*** Opening of Exercise data ***

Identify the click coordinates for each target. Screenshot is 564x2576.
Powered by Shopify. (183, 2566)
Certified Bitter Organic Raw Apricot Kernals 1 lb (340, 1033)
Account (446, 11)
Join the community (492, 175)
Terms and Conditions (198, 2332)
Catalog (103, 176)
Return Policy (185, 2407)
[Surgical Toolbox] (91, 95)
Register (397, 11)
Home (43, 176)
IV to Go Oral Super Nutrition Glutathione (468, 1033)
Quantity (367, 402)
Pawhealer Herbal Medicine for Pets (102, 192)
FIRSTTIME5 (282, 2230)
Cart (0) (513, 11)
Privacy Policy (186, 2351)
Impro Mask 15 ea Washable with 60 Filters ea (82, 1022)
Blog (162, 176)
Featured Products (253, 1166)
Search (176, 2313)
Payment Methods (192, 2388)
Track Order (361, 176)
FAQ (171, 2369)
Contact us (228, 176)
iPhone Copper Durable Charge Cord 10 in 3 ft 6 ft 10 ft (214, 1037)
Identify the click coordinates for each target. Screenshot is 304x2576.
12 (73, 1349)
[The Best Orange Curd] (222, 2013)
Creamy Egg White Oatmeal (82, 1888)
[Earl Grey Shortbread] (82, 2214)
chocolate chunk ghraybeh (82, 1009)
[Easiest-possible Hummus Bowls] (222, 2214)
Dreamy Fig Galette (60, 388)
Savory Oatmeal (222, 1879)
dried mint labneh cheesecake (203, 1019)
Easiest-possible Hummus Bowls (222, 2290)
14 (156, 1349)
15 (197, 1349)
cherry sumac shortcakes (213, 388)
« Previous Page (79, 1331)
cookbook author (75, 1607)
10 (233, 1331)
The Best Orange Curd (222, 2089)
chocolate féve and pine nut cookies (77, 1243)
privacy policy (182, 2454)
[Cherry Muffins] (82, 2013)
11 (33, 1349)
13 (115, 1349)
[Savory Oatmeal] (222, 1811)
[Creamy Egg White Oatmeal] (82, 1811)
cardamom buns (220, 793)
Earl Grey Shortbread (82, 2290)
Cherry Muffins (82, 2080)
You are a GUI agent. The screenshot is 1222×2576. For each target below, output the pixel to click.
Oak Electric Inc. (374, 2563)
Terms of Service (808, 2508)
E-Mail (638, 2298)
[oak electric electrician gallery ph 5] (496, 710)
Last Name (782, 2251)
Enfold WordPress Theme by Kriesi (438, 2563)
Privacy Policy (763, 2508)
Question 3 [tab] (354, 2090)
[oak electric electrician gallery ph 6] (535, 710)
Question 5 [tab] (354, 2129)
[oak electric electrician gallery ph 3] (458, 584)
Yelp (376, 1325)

*** Close of Exercise data ***

◆ Problem to solve
Word for word, return each of the entries.

◆ Written solution
Identify the click coordinates for each target. Screenshot is 564x2576.
Powered by Shopify. (183, 2566)
Certified Bitter Organic Raw Apricot Kernals 1 lb (340, 1033)
Account (446, 11)
Join the community (492, 175)
Terms and Conditions (198, 2332)
Catalog (103, 176)
Return Policy (185, 2407)
[Surgical Toolbox] (91, 95)
Register (397, 11)
Home (43, 176)
IV to Go Oral Super Nutrition Glutathione (468, 1033)
Quantity (367, 402)
Pawhealer Herbal Medicine for Pets (102, 192)
FIRSTTIME5 (282, 2230)
Cart (0) (513, 11)
Privacy Policy (186, 2351)
Impro Mask 15 ea Washable with 60 Filters ea (82, 1022)
Blog (162, 176)
Featured Products (253, 1166)
Search (176, 2313)
Payment Methods (192, 2388)
Track Order (361, 176)
FAQ (171, 2369)
Contact us (228, 176)
iPhone Copper Durable Charge Cord 10 in 3 ft 6 ft 10 ft (214, 1037)
Identify the click coordinates for each target. Screenshot is 304x2576.
12 (73, 1349)
[The Best Orange Curd] (222, 2013)
Creamy Egg White Oatmeal (82, 1888)
[Earl Grey Shortbread] (82, 2214)
chocolate chunk ghraybeh (82, 1009)
[Easiest-possible Hummus Bowls] (222, 2214)
Dreamy Fig Galette (60, 388)
Savory Oatmeal (222, 1879)
dried mint labneh cheesecake (203, 1019)
Easiest-possible Hummus Bowls (222, 2290)
14 (156, 1349)
15 (197, 1349)
cherry sumac shortcakes (213, 388)
« Previous Page (79, 1331)
cookbook author (75, 1607)
10 (233, 1331)
The Best Orange Curd (222, 2089)
chocolate féve and pine nut cookies (77, 1243)
privacy policy (182, 2454)
[Cherry Muffins] (82, 2013)
11 (33, 1349)
13 (115, 1349)
[Savory Oatmeal] (222, 1811)
[Creamy Egg White Oatmeal] (82, 1811)
cardamom buns (220, 793)
Earl Grey Shortbread (82, 2290)
Cherry Muffins (82, 2080)
You are a GUI agent. The screenshot is 1222×2576. For each target below, output the pixel to click.
Oak Electric Inc. (374, 2563)
Terms of Service (808, 2508)
E-Mail (638, 2298)
[oak electric electrician gallery ph 5] (496, 710)
Last Name (782, 2251)
Enfold WordPress Theme by Kriesi (438, 2563)
Privacy Policy (763, 2508)
Question 3 [tab] (354, 2090)
[oak electric electrician gallery ph 6] (535, 710)
Question 5 [tab] (354, 2129)
[oak electric electrician gallery ph 3] (458, 584)
Yelp (376, 1325)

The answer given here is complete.